## WHAT IS NEEDED
The answer must repeat every record exactly, with all pictures omitted.

-*-

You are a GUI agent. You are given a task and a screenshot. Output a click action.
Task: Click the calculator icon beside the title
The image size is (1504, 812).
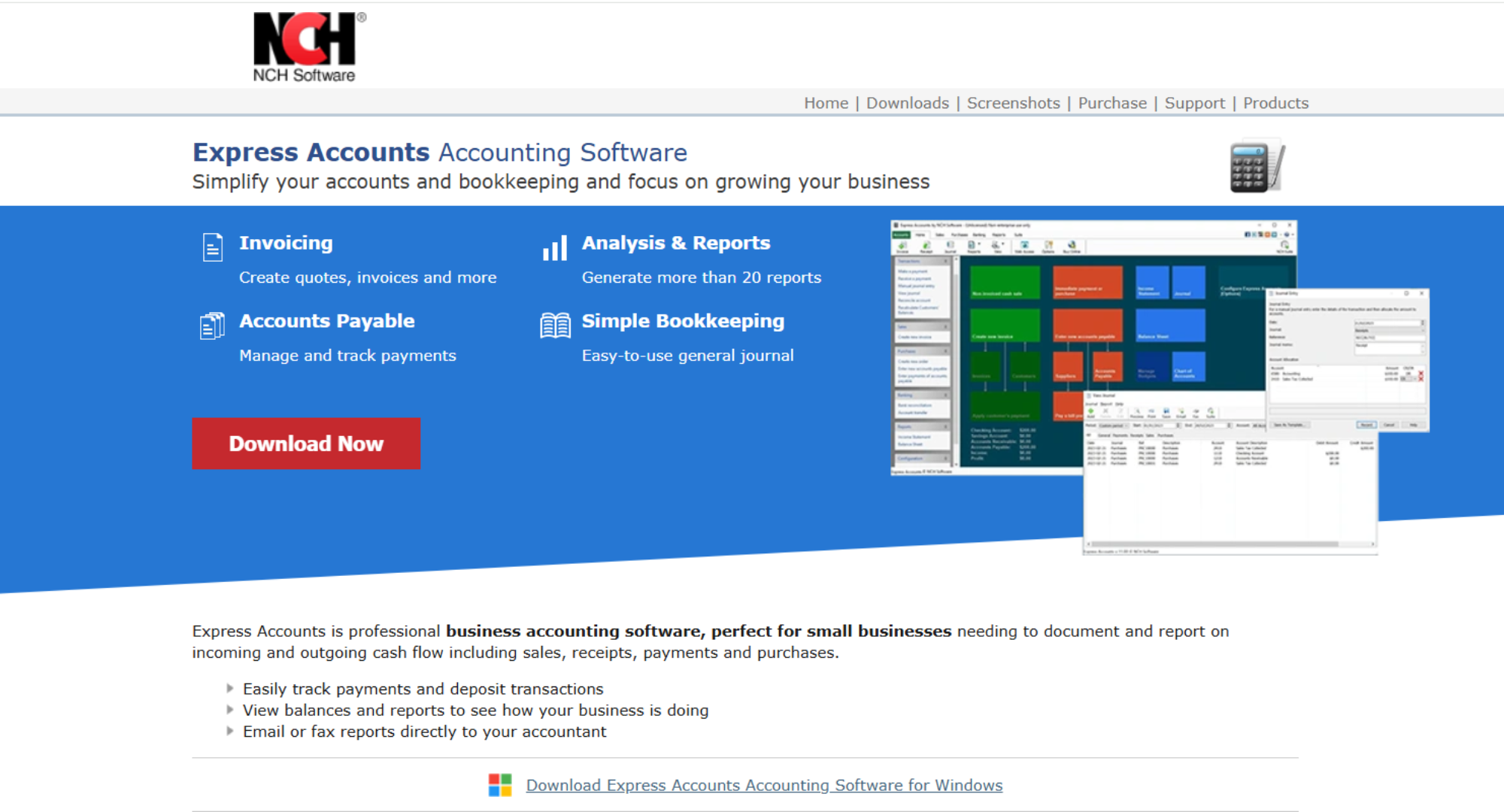[x=1257, y=166]
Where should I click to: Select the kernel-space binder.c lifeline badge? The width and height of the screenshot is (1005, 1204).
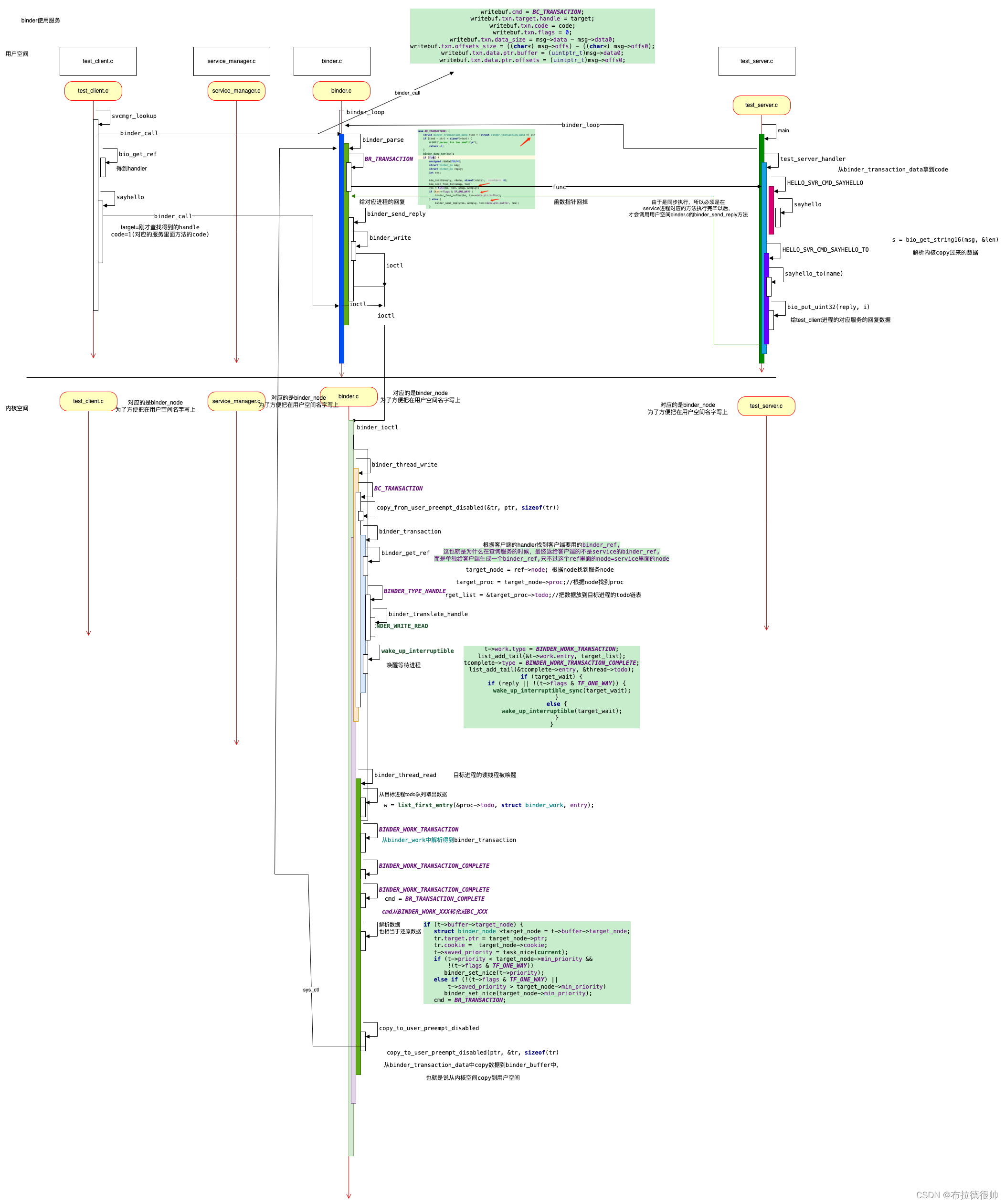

-*-

## WRITTEN RESPONSE
You are a GUI agent. You are given a task and a screenshot. Output a click action.
Task: Click the calculator icon beside the title
The image size is (1504, 812).
[x=1257, y=166]
Where should I click to: Select the kernel-space binder.c lifeline badge? The width and height of the screenshot is (1005, 1204).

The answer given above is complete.